The awkward name stands for “Brain floating-point format with 16 bits,” where Brain was the name of a Google project that spawned the idea. The idea was to cut the data size in half, from 32 bits to 16, thereby making the computer hardware simpler, faster, and cheaper. The tradeoff is that bfloat16 isn’t as accurate as IEEE-754, nor is it as universally accepted.
Bfloat16’s condensed floating-point format uses 16 bits (CC BY-SA)
Here’s what a bfloat16 number looks like. At first glance, it’s a lot like the IEEE-754 format we saw above, just shorter. And that’s pretty much true. It still starts off with the positive/negative sign bit (in blue), followed by the eight-bit exponent (in green). Where things differ is in the shortened 7-bit fraction.
Swapping the earlier 23-bit fraction for just 7 bits means you’ve lost 16 bits from your number. That’s almost two-thirds of the digits you were using before. Imagine writing out a long number (a check to the tax authorities, for example) in just one-third of the space. You might need to leave off some digits if there isn’t enough room. Naturally, you’d start at the left with the most significant digits and fit in as much as you could. If you run out of space, well, at least you got the important part; the rest is details and it’ll just have to be left out.
Same idea works here. Bfloat16 severely truncates the space for numbers, so you wind up rounding or cutting off some of the less important digits. It’s okay as long as you’re not too worried about exactness or precision. And it is a lot faster because it requires only half the space of a full 32-bit IEEE-754 implementation.
But wait – doesn’t IEEE-754 already have its own 16-bit format for floating-point numbers? Why don’t we just use that one? Yes, it does, but it’s defined as one sign bit, five exponent bits, and 10 fraction (number) bits. That still adds up to 16 bits, but with way more bits dedicated to the significance of the number and fewer in the exponent. That means it can retain more precision, but with a smaller dynamic range (from largest to smallest numbers). That’s fine for scientific work, but not ideal for ML.
Since bfloat16 has just as many exponent bits as IEEE-754’s 32-bit format, it can represent numbers just as large and just as small, albeit with occasionally less precision if there are a lot of trailing digits.
As Google’s engineers point out, the size of an FPU scales with the square of the size of the fractional part (significant number), so reducing that bit field by three bits makes it only one-eighth the size of an IEEE-754 implementation. That’s a huge win, especially when you’re trying to pack dozens (or maybe hundreds) of them into a single chip.
More subtly, bfloat16 numbers are easy to convert back and forth from the IEEE-754 standard 32-bit format.
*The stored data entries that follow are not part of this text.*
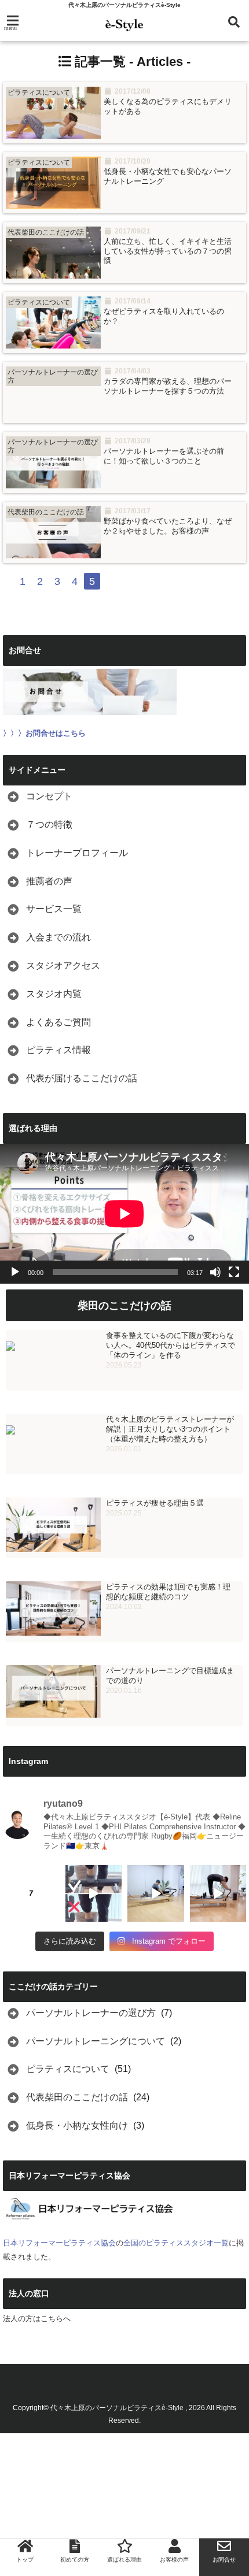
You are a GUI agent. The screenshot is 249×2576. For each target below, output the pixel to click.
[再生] (15, 1272)
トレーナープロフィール (77, 853)
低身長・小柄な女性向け (77, 2125)
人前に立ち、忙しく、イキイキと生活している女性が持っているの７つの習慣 (168, 251)
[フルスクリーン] (234, 1272)
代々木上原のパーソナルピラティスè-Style (117, 2408)
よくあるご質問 (58, 1022)
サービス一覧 (54, 909)
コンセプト (49, 796)
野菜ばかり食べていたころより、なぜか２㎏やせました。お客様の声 (168, 526)
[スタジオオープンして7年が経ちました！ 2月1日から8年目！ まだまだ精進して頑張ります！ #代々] (31, 1893)
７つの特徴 (49, 824)
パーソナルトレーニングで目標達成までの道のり (170, 1675)
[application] (124, 1214)
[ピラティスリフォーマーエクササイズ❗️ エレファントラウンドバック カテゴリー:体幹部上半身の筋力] (218, 1893)
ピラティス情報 (58, 1050)
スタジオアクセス (63, 965)
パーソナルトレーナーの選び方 (91, 2013)
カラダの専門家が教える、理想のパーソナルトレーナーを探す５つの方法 (168, 386)
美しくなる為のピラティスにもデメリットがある (168, 106)
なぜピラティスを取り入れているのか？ (164, 316)
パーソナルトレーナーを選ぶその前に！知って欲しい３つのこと (164, 456)
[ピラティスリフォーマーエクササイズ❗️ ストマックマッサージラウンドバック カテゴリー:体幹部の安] (155, 1893)
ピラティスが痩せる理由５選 (155, 1503)
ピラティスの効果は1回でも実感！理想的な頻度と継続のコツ (168, 1591)
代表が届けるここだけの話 (81, 1078)
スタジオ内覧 (54, 994)
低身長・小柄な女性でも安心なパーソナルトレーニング (168, 176)
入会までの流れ (58, 937)
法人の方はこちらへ (37, 2318)
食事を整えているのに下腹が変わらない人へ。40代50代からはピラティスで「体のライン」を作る (170, 1345)
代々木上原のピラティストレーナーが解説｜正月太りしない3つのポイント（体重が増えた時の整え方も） (170, 1429)
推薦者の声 (49, 881)
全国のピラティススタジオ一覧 (176, 2242)
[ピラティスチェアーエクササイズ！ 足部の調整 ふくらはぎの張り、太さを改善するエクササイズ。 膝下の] (93, 1893)
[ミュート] (215, 1272)
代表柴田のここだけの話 (77, 2097)
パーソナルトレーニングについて (95, 2041)
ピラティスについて (67, 2069)
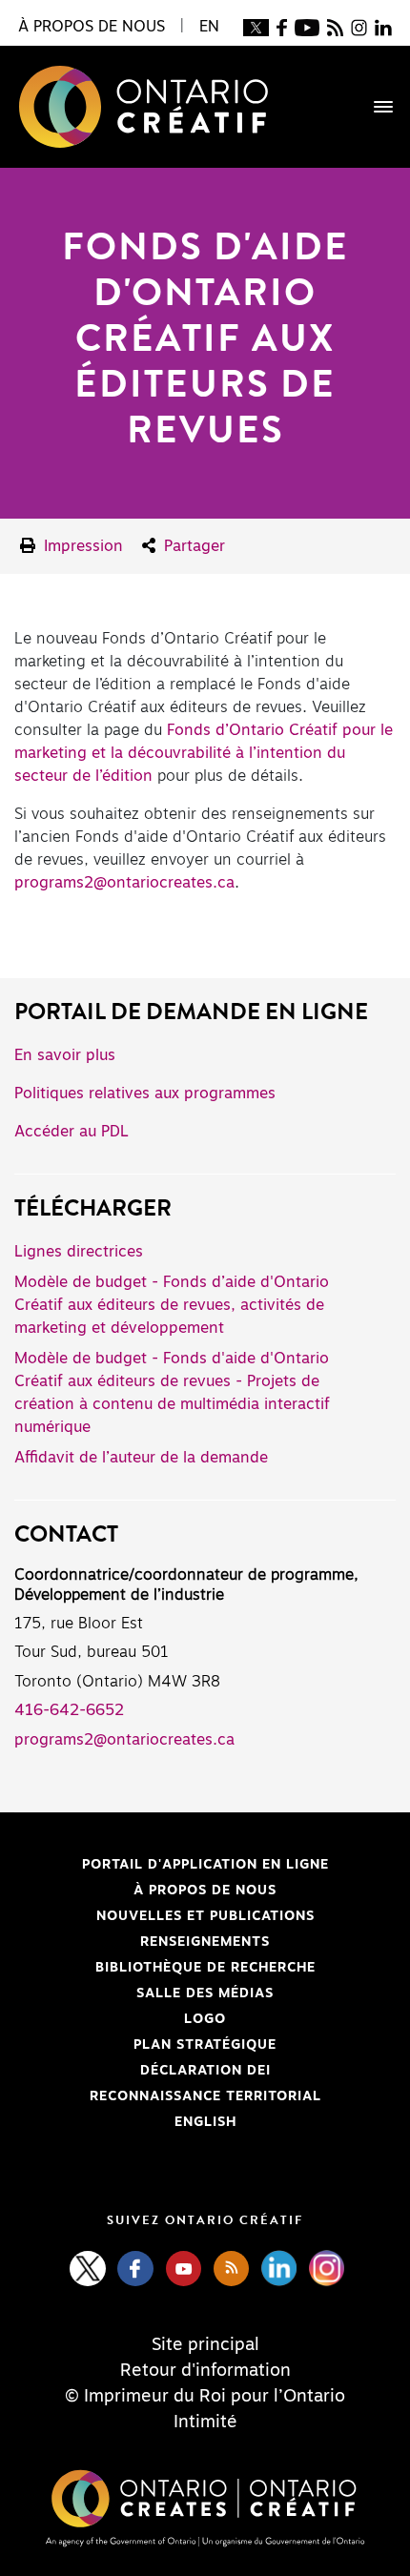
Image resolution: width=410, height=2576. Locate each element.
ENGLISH (205, 2122)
Ironically, it’s even easier than converting to/from the “official” 16-bit FP format, because most of the complexity lies in the exponent, not the fraction. That’s useful for as long as bfloat16 remains an upstart fringe standard with spotty support. It also means it’s easy to exchange data with other machines that adhere to the IEEE-754 format.
Paradoxically, some neural nets are actually more accurate with bfloat16’s reduced precision than they are with more accurate 32-bit FP numbers. So, there’s little incentive to stick with the IEEE-754 standard, especially when the hardware size, cost, and performance improvements are factored in. The only drawback is that bfloat16 hardware isn’t very common – yet.
Just about every ML startup builds bfloat16-compatible FPUs into their chips now. Even Intel has started adding bfloat16 capability to a few of its x86 processors. It’s going to be pretty much mandatory from this point on, so making friends with bfloat16 now will pay off down the road, for you and for the machine.